Every couple of months, somewhere on the planet, some acolyte programmer or frustrated employer of programmers comes up with the bright idea that they could solve the problem of software development once and for all if they just built a set of software tools that management could use on their own, to describe their needs to the computer and have the computer do the work.

In the 60's it often looked like a telephone wiring panel. In the 70's the popular designs involved physical cards or cartridges that you could move around. In the 80's it was rudimentary wireframe gears and puzzle pieces, in the 90's it was drag-and-drop shapes that you connected with arrows, in the 2000's it was touch-based drag-and-drop shapes, and this decade it's the voice interface that just has a dialogue with you until it figures out what you want. Plus a zillion variations on all of these themes, drawn from contemporary sci-fi.

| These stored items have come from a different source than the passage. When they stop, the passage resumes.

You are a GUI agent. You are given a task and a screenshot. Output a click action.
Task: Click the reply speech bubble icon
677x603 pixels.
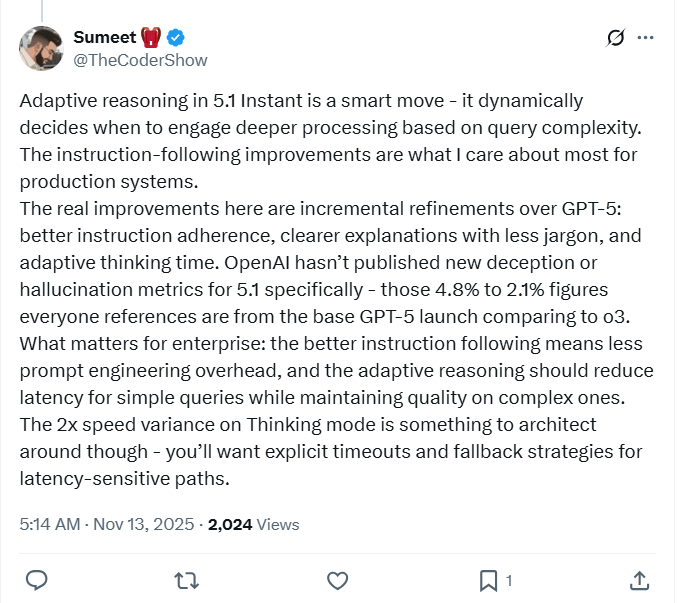click(37, 580)
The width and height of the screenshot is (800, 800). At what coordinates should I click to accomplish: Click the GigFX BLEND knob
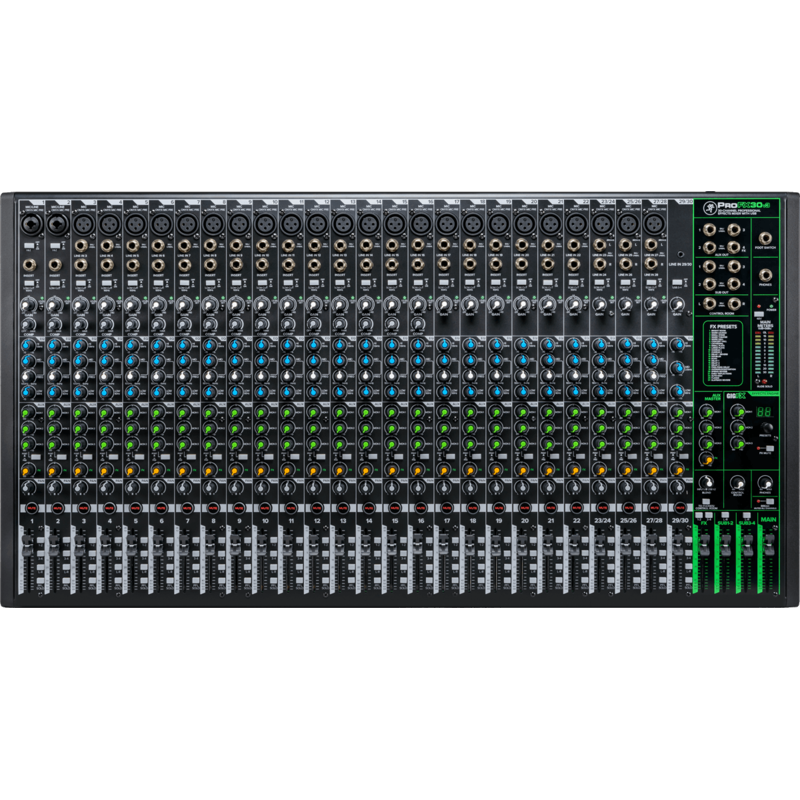point(706,483)
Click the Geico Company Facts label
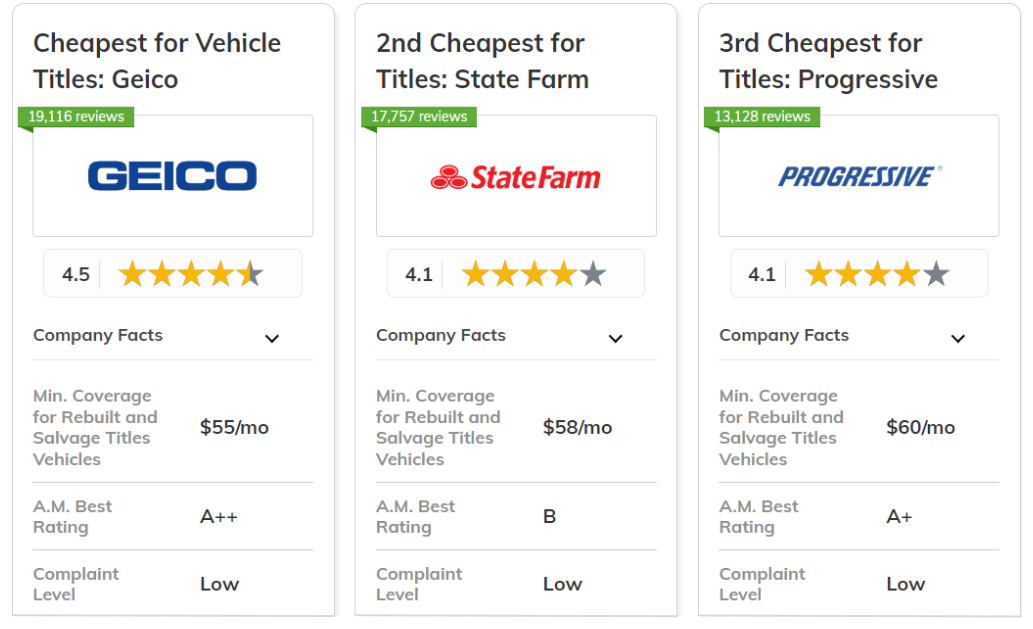The height and width of the screenshot is (629, 1033). (x=98, y=335)

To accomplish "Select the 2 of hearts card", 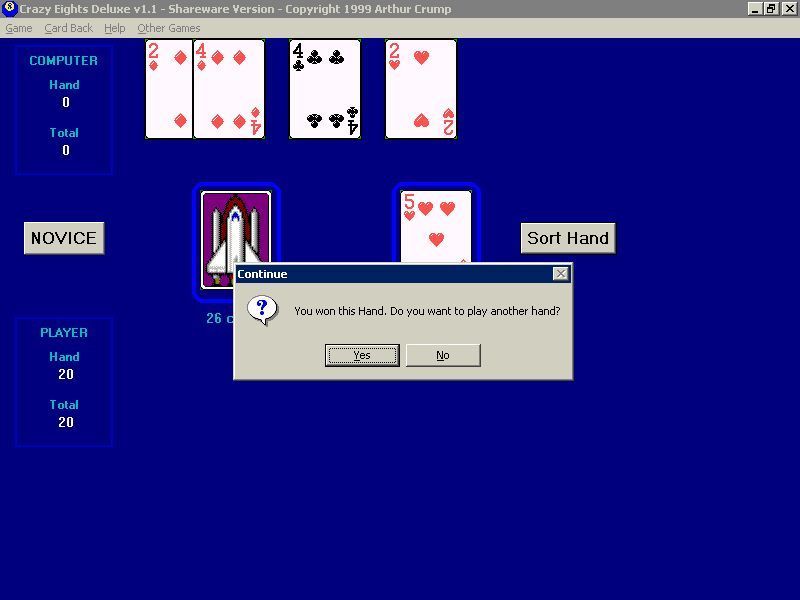I will coord(420,90).
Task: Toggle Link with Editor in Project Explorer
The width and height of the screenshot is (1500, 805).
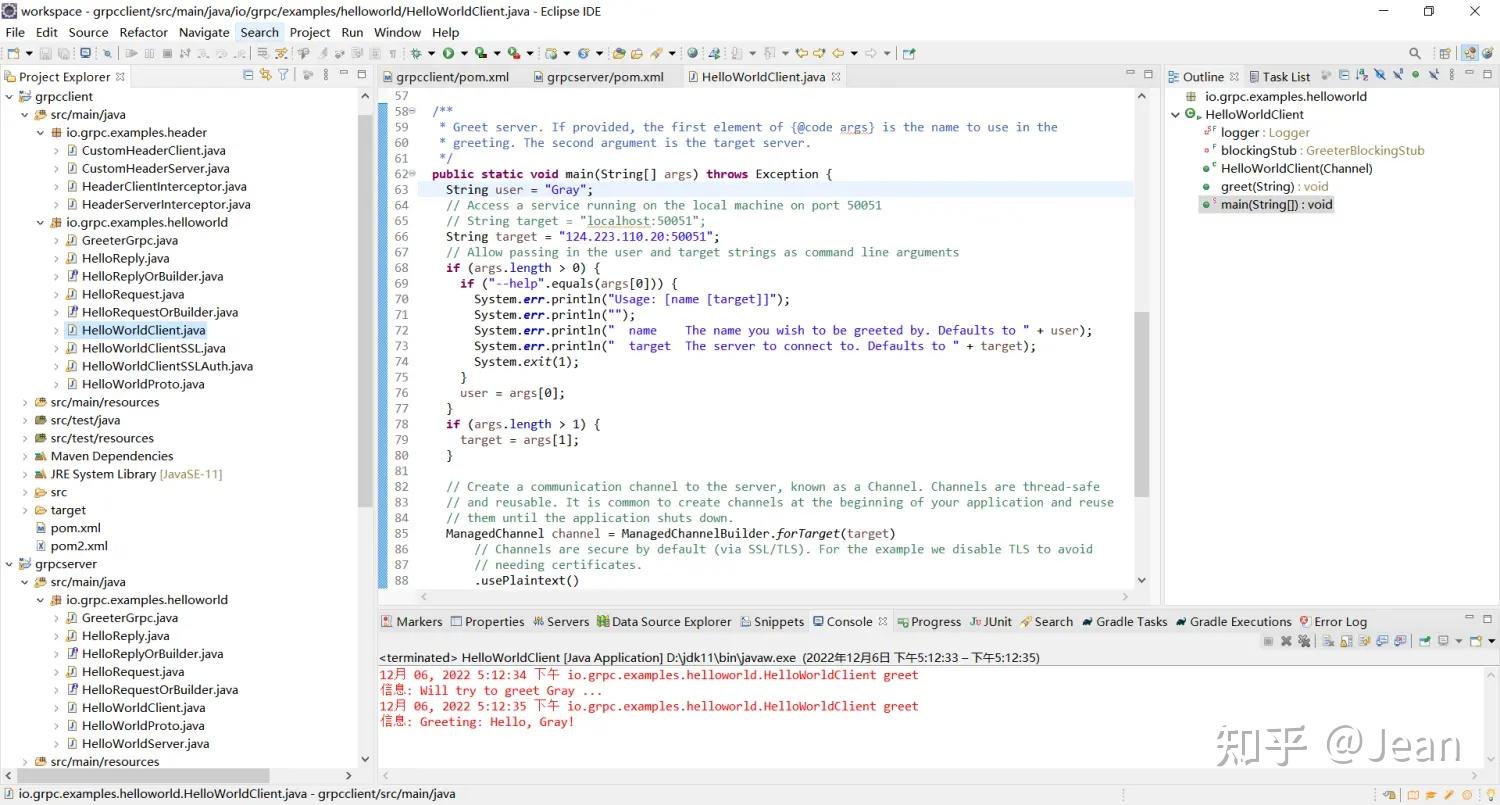Action: (x=266, y=76)
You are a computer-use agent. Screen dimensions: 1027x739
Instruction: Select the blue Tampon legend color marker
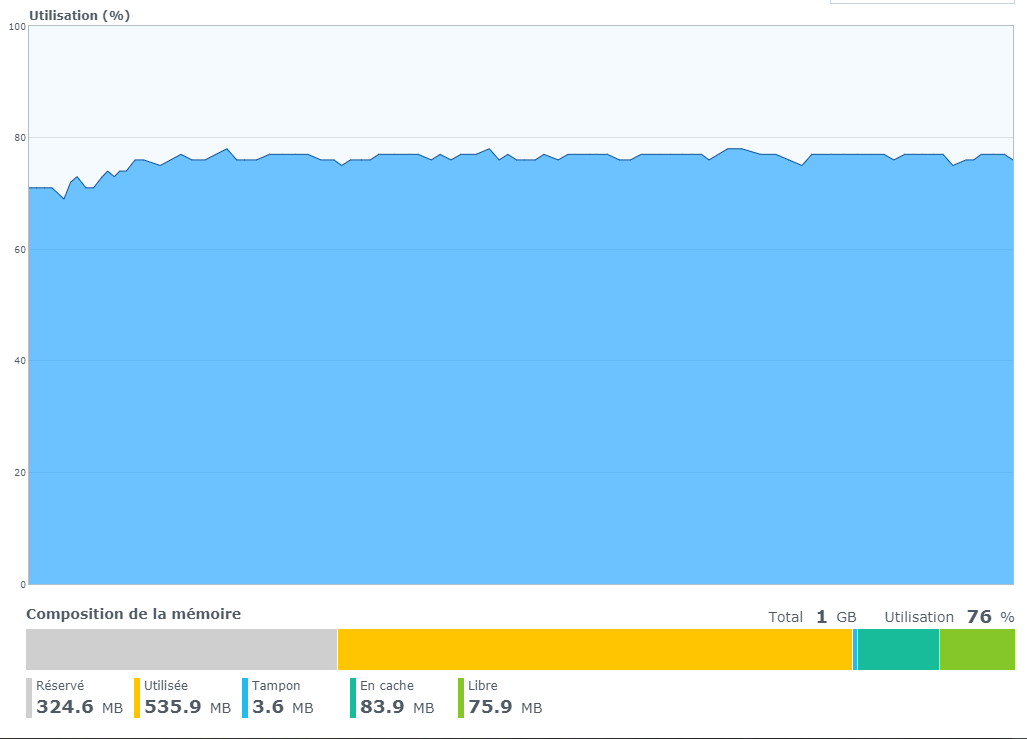click(245, 697)
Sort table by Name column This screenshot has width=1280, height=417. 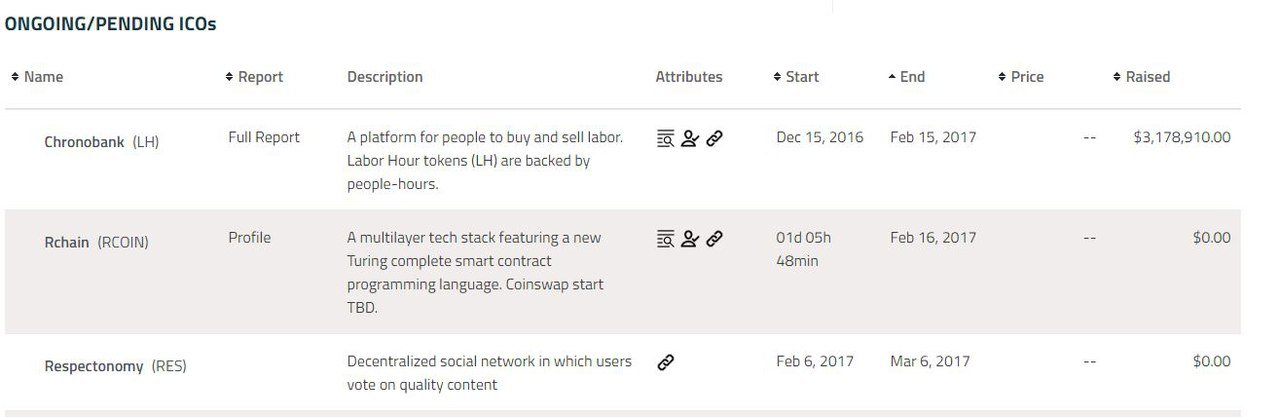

My point is, despite endless attempts all over the world over the course of 50+ years, no one has managed to make programmers obsolete. Instead, demand for them has exploded with each new leap in processing power. In the 60's computer programmers were a vague presence, somewhere in the depths of the largest buildings. Nowadays parents nationwide worry about teaching their young children how to program so they aren't "left behind".

But there's a catch: If you want to be a programmer for any length of time, you need to keep learning. In a single season your skills could become half as useful as the next guy/girl, because you didn't notice some new advance in the field and learn how to leverage it. The same is true for management. There are better tools coming along all the time that change the nature of your work and the nature of your relationships with partners, but hey, if all the software developers in history - working at the behest of management - have failed to automate themselves permanently out of work, what sense is there in believing that software developers are going to automate management permanently out of work??

I agree that big changes will happen. They somehow always do. But sitting in the middle of current development, seeing floods of cheap slightly-obsolete equipment entering new areas of civilization and spawning an ever-more-programming-savvy workforce even as the state of the art is pushed ahead somewhere else, I am highly skeptical that any revolution is coming that is any more profound or promising than the one that we're already in!